After that, pretreatment patient characteristics such as KPS, neurological impairment, distant metastatic sites, systemic CTX, or time between diagnosis of PD and LM have been shown to influence survival, though there has not been agreement since the 1990s regarding which prognostic factor is more significant.4,9,10,18 These factors did not achieve statistical significance in the present analysis, but it should be acknowledged that this may be due to the small sample size. Furthermore, it was observed that all the three best performing patients had a KPS >60% and an interval >35 months between the initial diagnosis of malignant disease and LM. What is more, two of the three best performing patients in the present analysis had a KPS >70%, metastases to the bones, and no visceral metastases. These factors have been shown to correlate with better survival. The results in the present analysis suggests that the technique employed in CSI may play a part, too, given the fact that median OS thanks to HT was superior to the one reported by the above trials. Furthermore, cranial nerve affection was reported to make a fivefold difference in survival: median OS for patients with neurological symptoms treated with conventional RT was 3.7 weeks as opposed to19.4 weeks for those without.10 But cranial nerve dysfunction was ubiquitous in the patients of this trial and yet a 3-month median OS was achieved.

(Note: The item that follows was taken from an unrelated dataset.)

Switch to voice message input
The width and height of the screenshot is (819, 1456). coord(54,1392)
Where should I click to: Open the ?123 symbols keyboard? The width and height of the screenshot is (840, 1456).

Finally, it must be acknowledged that toxicity often does not constitute an end point. As a consequence, it should not be mistakenly interpreted that HT-CSI induces more adverse effects, simply because extra attention was paid to precise and detailed reporting of adverse effects. Yet, compared with conventional whole brain RT, HT-CSI-induced toxicity is more frequent and more severe.10 Even compared with other HT trials, hematological toxicity grade 3 or higher was more common in the present study.19 Even though similar leukopenia was reported, almost 1.5 and 4 times as many patients developed thrombocytopenia and anemia, respectively. Nevertheless, two-thirds of the patients reached normal values again without any transfusion of blood products. Aside from leukocytes and thrombocytes which reached normal values faster (at the end of HT and 1–1.5 months after HT, respectively), hemoglobin followed a pattern also noticed by Qu et al,19 namely, 5–6 months after HT. However, CSI appears to be associated with grade 3 and 4 hematological toxicities in patients pretreated with CTX.10 In the present study, 80% of patients underwent several CTX regimes before HT. However, the contribution of CTX to the described toxicities cannot be evaluated due to a short time span between the last CTX application and HT and also to lack of long-term follow-up.

Conclusion

HT-CSI can help meet the challenge of treating patients with LM, especially because it can palliate symptoms and improve neurological functions. One-year survival remains as disappointing as before. Therefore, going for HT-CSI in treating LM is a very critical decision-making process, and it should be an individual decision. Efforts should focus on diagnosing LM in earlier stages in order to prevent neurological deficits. Further evaluation of HT in a larger patient group should be undertaken.

Ethical approval

This study was approved by the local ethics committee (Ethics Committee of the Faculty of Medicine of the University of Heidelberg, Germany, S-390/2013). All procedures performed in studies involving human participants were in accordance with the ethical standards of the Ethics Committee of the Faculty of Medicine of the University of Heidelberg and with the 1964 Declaration of Helsinki and its later amendments. Written informed consent was obtained from all individual participants included in the study.